** WHAT YOU HAVE TO DO **
Exact copy, pictures excluded: the lines from the one containing "You are a computer-use" to the end of the listing.

** THE RECORDS **
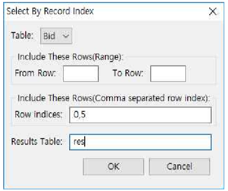Select the Bid value in the Table combo

pyautogui.click(x=49, y=36)
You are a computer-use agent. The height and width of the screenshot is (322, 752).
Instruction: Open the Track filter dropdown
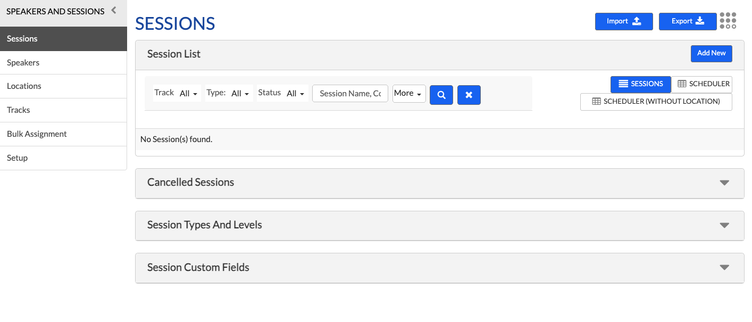pos(188,94)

** EXPECTED ANSWER **
You are a computer-use agent. The height and width of the screenshot is (322, 752).
Instruction: Open the Track filter dropdown
pos(188,94)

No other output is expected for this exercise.